My heart was a home we once lived in. Even after you left me, it still had so much space for you.
Soon I dreaded the fact that I still held you dearly. How I tried to remove you like a stain. Washing off its remnants like soap. Yet, my life still had your mark. For how could I forget the moments we shared when I loved you for several years?
I realized that I will always love you. Even when my heart heals and loves another. You will still hold a special place. Because back then, you held my hand in the dark, wiped my tears as I cried, kissed my lips like glowing starlight, kept all my secrets as I showed you my scars. This showed that you did love me once.
But I still believe that we crossed paths for a reason. And I know that I will find my own happiness in return. For my heart is an overflowing garden. All this love will someday be shared with another. How it will bloom with every lesson we learned. As my next lover thrives in the soil of my heart. It will be a beautiful garden; full of the love you left behind.
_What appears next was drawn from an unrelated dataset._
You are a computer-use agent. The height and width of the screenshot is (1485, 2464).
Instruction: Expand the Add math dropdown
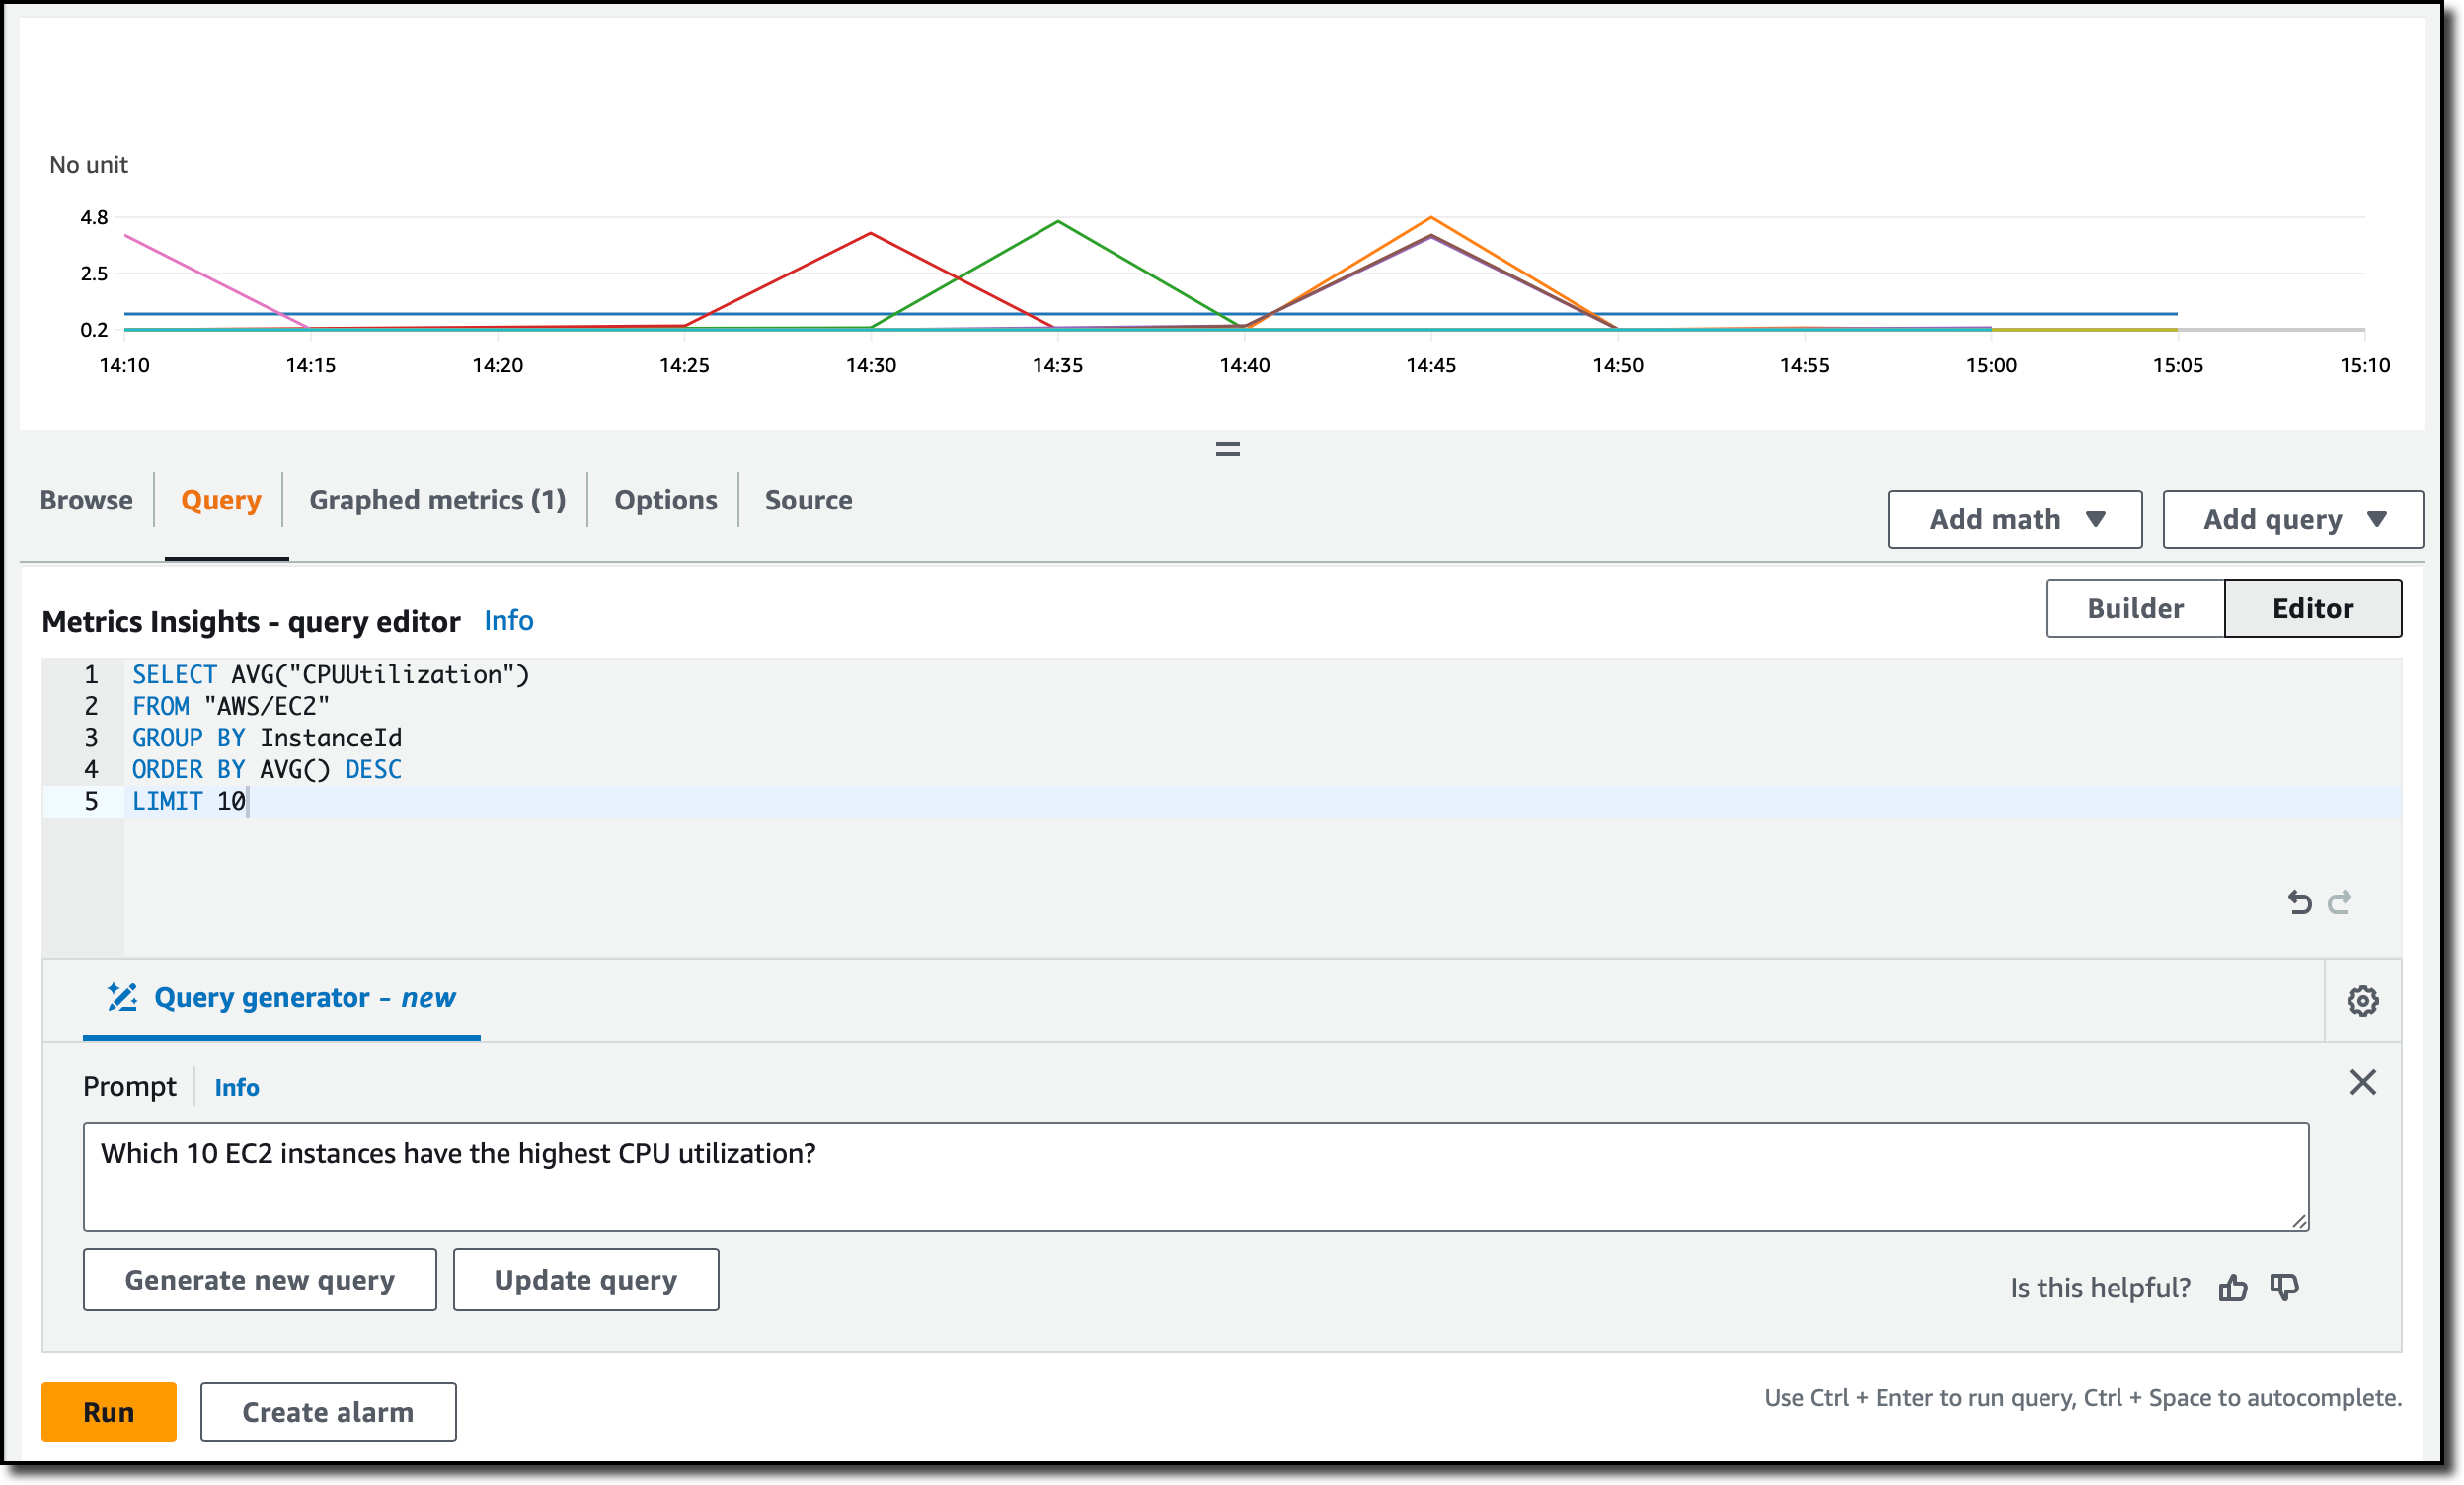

So I now pray that you will find happiness. I pray that you fall in love again. And when you do, I hope she loves you more than I ever did. Please make her feel loved each day. The same way you did for me. So that she may know the wonderful man that you are. As I now wish you the best.
Please remember that moving on does not mean that I no longer love you. It means that I am no longer hurting. It means that I wish you all the happiness in the world, even if I am no longer going to be a part of it.